Bugün annem ile alışverişe gittik. Zengin gibi bir de liste yaptık. Listenin 3/1’ini alabildik ve eve döndük. Marketteyken bir çift yanımda peynire bakıyorlardı. Kadın sessizce; “Ek kartı aldım yanıma “dedi. Adam kadına baktı. Ve aynen şöyle dedi “İyi yapmışsın çünkü kartta sadece 200 lira kalmıştı.”
***
200 liraya zamanında temel gıdalar alınırdı. Kasada o çift ile beraberdik. 30’lu yumurta, süt, peynir, ıslak mendil bir de sosis vardı. Bunlar 200’ün üstünde tuttu. 5 kg şekerin 120 lira olduğu bir ülkede, peyniri ek kartla almak normal karşılanmalı. Bu ek kartı kendi aile içimde de dahil o kadar çok kişiden kurtarıcı niteliğinde duydum ki inanamadım. Zaten size iki seçenek sunuluyor. Ya bizim gibi paranız yetmeyecek ve alamayacaksınız. Ya da bankaya borçlanarak alacaksınız.
***
120 liralık şekeri 140 lira olarak geri ödeyeceksiniz. Ama size faiz gibi gelmesin, çünkü ödeme günü gelene kadar zaten şeker 140’a çıkmış oluyor. Güncel fiyat ödüyorsunuz. Rızkı Allah verir noktasında şüphem yok. Ama Afrika’daki ihtiyaç sahiplerine üzülürken, Afrika’daki bazı ülkelerin paraları birimleri bizden daha değerli hale geldi.
***
Din, dil, ırk ayırt etmeden kimsenin yokluk çekmesini istemem. Burada anlatmak istediğim onlar hala aynı fakirlikte sabit, stabiller. Bizler gittikçe fakirleşiyoruz. Ay sonunda kredi kartlarının da haricinde birde ek kartları ödemek zorunda kalıyoruz. Neden? Cevap çok acıdır ki, yaşayabilmek için.

Ham Veri =>
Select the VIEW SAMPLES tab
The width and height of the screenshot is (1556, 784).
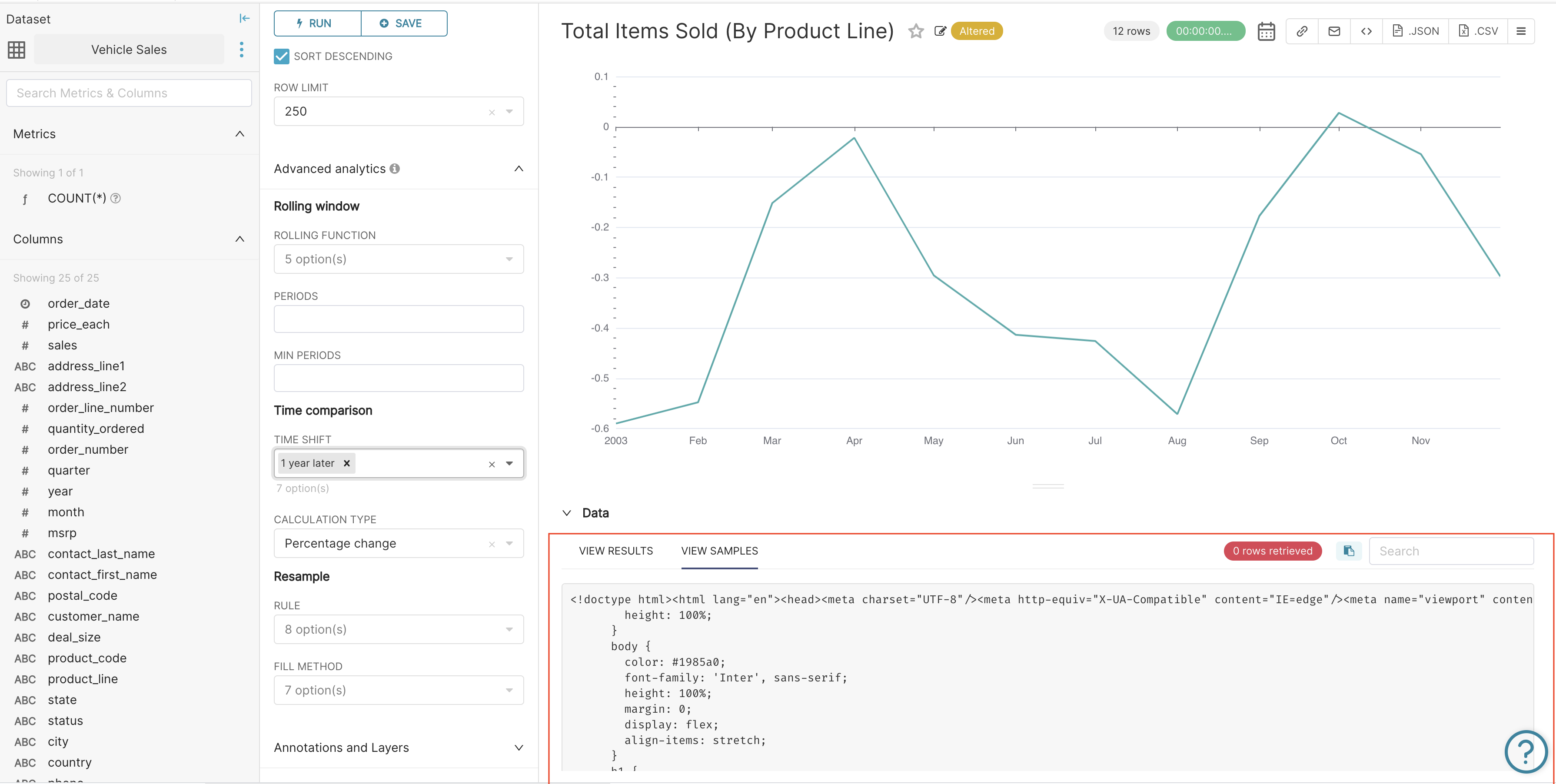coord(719,550)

Görev Listesi =>
1. Çıkarılan metne göre 5 kg şeker kaç lira?
2. Çıkarılan metinde “120 liralık şekeri” sözleriyle başlayan paragrafı, ana bilgilerini koruyarak madde madde kısaltın.
3. Çıkarılan metinde “Bugün annem ile” sözlerinden “bankaya borçlanarak alacaksınız.” sözlerine kadar olan kısmı aynen yineleyin.
Bu malzemeyi kullanmanız gerekmiyor.

Alıştırma Sonuçları =>
1. 5 kg şeker 120 lira.

2.
- 120 liralık şeker 140 lira olarak geri ödenir.
- Bu faiz gibi görünmez, çünkü ödeme gününe kadar şeker zaten 140 liraya çıkmış olur ve güncel fiyat ödenir.
- Yazar, rızkı Allah'ın verdiğinden şüphe etmez.
- Afrika'daki ihtiyaç sahiplerine üzülünürken, bazı Afrika ülkelerinin para birimleri bizimkinden daha değerli hale gelmiştir.

3.
Bugün annem ile alışverişe gittik. Zengin gibi bir de liste yaptık. Listenin 3/1’ini alabildik ve eve döndük. Marketteyken bir çift yanımda peynire bakıyorlardı. Kadın sessizce; “Ek kartı aldım yanıma “dedi. Adam kadına baktı. Ve aynen şöyle dedi “İyi yapmışsın çünkü kartta sadece 200 lira kalmıştı.”
***
200 liraya zamanında temel gıdalar alınırdı. Kasada o çift ile beraberdik. 30’lu yumurta, süt, peynir, ıslak mendil bir de sosis vardı. Bunlar 200’ün üstünde tuttu. 5 kg şekerin 120 lira olduğu bir ülkede, peyniri ek kartla almak normal karşılanmalı. Bu ek kartı kendi aile içimde de dahil o kadar çok kişiden kurtarıcı niteliğinde duydum ki inanamadım. Zaten size iki seçenek sunuluyor. Ya bizim gibi paranız yetmeyecek ve alamayacaksınız. Ya da bankaya borçlanarak alacaksınız.